Wednesday, November 19, 2014
Galleria Exhibit Hall (Hilton Atlanta)
Phillip Angart and S. Patrick Walton, Chemical Engineering and Materials Science, Michigan State University, East Lansing, MI

The use of biological molecules as therapeutics, biologics, is a rapidly expanding area of pharmaceutical research because of its high specificity and low toxicity. Biologics often utilize native cellular mechanisms to amplify their activity while producing minimal perturbation of cellular function. Short interfering RNAs (siRNAs) are class of biologics that are able to enact gene silencing in conjunction with the native eukaryotic regulatory pathway called RNA interference (RNAi). The canonical siRNA is double-stranded with 19 central bases and 2 nucleotide 3’ overhangs. The RNAi pathway recognizes the siRNA structure and then removes one of the RNA strands to form an active complex called RISC, which finds its target through the now free base pairs of the remaining siRNA strand.
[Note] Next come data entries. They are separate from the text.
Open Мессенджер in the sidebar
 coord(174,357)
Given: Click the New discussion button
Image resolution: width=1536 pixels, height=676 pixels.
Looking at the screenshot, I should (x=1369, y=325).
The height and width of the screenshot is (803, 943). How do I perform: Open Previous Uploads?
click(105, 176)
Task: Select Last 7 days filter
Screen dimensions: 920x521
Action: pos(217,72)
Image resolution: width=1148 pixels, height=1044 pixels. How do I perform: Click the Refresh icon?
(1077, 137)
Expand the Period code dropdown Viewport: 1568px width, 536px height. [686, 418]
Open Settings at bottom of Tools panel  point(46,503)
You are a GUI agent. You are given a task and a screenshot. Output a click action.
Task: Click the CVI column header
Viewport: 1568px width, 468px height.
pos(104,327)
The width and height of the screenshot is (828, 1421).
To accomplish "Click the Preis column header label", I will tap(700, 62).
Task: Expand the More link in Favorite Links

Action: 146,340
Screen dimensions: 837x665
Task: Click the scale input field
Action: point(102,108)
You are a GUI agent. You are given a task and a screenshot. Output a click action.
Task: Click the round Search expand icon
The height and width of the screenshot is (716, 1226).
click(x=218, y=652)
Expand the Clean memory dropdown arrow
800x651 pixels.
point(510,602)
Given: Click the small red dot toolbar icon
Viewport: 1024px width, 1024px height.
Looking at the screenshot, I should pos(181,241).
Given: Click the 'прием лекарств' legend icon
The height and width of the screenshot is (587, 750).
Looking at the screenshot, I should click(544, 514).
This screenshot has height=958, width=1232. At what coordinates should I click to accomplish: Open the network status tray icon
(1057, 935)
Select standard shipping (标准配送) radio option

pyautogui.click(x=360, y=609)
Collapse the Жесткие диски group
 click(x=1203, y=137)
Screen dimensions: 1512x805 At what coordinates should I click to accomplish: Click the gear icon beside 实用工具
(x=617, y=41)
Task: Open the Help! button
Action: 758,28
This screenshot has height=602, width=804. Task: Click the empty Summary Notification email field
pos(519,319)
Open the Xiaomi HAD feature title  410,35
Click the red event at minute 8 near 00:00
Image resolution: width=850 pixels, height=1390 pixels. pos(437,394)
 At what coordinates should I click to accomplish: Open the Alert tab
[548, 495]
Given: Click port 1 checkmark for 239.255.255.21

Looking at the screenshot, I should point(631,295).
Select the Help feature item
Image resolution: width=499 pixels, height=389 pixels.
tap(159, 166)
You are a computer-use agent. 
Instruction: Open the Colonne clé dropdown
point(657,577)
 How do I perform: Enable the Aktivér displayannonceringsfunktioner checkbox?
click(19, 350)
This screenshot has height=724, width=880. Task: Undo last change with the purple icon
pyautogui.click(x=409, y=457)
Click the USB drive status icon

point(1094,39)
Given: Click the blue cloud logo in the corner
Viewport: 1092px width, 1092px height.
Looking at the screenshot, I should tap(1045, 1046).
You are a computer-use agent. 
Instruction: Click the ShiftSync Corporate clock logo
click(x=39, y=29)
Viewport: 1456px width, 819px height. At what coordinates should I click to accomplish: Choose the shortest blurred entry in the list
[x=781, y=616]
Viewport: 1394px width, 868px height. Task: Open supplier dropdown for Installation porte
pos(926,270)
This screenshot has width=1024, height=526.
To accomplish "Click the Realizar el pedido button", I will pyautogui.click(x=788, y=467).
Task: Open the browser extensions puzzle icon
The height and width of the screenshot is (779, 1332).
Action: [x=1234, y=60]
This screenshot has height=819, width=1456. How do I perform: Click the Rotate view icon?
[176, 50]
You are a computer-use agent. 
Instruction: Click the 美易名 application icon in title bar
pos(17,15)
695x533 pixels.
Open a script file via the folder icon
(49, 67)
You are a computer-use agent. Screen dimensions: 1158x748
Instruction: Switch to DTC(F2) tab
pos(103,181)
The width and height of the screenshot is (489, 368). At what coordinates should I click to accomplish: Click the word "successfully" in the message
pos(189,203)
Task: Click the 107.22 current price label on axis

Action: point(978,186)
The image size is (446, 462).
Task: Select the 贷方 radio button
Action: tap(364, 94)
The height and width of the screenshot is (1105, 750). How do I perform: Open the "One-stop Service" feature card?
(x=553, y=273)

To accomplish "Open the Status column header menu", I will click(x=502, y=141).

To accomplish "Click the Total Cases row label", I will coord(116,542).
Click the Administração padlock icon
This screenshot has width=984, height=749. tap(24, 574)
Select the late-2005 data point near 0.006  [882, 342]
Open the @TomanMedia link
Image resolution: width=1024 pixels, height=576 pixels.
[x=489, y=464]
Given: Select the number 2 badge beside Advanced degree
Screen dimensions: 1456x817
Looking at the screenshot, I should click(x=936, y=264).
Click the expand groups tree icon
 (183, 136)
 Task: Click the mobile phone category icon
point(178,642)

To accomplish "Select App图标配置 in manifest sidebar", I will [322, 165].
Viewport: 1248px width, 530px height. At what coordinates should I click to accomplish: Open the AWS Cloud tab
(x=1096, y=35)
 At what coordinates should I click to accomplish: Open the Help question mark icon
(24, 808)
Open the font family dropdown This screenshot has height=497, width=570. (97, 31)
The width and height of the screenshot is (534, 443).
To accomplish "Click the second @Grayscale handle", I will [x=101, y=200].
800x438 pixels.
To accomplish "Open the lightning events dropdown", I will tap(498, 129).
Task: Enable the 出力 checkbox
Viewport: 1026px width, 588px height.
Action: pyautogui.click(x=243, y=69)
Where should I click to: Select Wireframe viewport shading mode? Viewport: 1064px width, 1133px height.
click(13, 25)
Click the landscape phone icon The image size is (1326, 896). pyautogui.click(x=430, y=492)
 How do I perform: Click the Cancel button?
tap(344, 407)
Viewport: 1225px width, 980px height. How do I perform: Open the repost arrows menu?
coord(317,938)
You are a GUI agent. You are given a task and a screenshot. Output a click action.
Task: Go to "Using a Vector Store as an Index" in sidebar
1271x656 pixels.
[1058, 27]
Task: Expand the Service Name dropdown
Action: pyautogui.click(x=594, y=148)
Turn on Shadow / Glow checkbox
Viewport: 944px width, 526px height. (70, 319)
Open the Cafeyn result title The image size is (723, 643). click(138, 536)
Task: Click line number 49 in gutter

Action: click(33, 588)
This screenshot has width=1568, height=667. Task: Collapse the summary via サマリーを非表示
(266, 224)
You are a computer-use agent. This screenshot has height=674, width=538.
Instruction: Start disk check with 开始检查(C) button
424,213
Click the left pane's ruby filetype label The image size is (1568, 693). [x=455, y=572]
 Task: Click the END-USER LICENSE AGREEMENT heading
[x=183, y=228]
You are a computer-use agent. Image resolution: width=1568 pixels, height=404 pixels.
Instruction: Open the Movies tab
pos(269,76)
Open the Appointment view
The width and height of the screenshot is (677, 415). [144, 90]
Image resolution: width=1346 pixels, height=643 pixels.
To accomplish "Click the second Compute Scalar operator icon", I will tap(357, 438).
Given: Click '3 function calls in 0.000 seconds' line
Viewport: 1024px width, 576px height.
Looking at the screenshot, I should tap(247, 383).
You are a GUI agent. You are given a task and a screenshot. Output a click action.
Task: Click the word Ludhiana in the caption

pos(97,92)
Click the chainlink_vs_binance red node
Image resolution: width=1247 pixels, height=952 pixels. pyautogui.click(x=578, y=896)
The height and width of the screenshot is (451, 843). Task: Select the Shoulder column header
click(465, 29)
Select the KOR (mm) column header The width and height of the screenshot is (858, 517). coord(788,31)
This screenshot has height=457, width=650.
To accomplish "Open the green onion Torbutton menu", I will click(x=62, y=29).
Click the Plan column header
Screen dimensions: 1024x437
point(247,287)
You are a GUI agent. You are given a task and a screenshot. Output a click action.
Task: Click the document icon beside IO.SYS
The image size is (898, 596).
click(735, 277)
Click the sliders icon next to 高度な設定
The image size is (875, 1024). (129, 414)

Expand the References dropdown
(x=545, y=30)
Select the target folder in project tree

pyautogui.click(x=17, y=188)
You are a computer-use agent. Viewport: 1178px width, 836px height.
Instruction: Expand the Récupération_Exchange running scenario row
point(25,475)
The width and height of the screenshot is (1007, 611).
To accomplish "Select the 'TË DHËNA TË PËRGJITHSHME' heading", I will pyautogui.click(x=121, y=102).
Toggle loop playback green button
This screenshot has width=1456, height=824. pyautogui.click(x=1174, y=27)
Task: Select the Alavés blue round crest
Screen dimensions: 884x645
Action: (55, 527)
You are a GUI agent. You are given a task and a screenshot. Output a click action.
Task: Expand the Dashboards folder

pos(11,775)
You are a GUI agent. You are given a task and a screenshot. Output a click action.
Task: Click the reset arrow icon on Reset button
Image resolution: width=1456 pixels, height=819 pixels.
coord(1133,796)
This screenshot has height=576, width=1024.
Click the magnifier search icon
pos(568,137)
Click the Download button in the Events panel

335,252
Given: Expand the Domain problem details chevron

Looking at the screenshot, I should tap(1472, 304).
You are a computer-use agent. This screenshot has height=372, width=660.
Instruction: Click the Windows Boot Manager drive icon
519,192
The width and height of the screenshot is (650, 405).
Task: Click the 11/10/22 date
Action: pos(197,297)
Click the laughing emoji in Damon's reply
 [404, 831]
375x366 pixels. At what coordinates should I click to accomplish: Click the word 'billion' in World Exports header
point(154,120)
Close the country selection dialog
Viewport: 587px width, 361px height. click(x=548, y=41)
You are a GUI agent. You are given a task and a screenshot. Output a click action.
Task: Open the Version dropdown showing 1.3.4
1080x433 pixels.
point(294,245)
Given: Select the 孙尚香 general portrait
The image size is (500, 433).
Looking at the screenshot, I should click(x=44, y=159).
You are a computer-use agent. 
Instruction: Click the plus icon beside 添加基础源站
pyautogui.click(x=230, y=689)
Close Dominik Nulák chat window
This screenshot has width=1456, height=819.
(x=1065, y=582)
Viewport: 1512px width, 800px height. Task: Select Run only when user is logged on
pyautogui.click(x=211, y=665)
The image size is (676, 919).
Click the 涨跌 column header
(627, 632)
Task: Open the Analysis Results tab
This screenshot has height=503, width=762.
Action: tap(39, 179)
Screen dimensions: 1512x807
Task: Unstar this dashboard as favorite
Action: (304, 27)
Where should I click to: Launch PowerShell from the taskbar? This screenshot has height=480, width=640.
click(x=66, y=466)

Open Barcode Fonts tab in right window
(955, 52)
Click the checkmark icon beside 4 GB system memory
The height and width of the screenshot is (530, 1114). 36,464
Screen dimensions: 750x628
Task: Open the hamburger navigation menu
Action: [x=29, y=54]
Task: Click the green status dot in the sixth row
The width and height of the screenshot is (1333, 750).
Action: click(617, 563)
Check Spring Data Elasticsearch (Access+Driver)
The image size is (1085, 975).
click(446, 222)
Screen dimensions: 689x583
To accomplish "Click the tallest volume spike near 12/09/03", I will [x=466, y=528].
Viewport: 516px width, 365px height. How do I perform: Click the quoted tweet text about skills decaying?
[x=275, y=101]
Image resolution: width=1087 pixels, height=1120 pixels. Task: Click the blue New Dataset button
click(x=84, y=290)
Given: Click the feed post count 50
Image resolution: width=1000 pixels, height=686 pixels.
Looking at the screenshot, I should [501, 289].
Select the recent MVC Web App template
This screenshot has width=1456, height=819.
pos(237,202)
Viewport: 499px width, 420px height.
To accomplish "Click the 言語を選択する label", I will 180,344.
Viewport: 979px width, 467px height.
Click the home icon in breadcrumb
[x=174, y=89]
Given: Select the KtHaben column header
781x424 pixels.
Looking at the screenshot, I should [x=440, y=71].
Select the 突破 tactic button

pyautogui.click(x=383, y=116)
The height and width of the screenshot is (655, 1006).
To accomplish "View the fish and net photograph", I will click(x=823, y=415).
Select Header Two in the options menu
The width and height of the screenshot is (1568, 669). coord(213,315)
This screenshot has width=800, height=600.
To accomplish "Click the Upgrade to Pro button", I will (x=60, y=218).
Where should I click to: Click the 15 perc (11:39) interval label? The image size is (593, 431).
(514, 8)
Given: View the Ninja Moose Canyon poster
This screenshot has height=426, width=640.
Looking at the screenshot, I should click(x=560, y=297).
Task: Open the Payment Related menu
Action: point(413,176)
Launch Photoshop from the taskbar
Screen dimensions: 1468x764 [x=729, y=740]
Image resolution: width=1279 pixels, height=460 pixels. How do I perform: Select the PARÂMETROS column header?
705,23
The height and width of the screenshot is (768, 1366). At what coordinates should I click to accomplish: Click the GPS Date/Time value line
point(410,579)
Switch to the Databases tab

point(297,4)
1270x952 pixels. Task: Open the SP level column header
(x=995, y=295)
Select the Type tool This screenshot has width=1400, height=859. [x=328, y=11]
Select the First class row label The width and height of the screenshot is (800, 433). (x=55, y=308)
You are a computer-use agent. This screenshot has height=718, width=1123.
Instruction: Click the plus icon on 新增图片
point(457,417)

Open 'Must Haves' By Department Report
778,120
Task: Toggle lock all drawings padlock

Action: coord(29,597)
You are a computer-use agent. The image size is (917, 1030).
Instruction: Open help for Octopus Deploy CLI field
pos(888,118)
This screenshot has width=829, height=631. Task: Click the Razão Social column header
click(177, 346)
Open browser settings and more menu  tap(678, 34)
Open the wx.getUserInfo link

While the recognition of the siRNA by the RNAi pathway is largely structurally based, siRNA activity can vary greatly with siRNA sequence. Our previous work identified that the 5’ terminal nucleotide sequence and the relative terminal hybridization stability of the siRNA were both independent and strongly predictive of siRNA activity. In this presentation, we will discuss how these two characteristics correlate with functional molecular events within the RNAi pathway as well as their impact on siRNA design.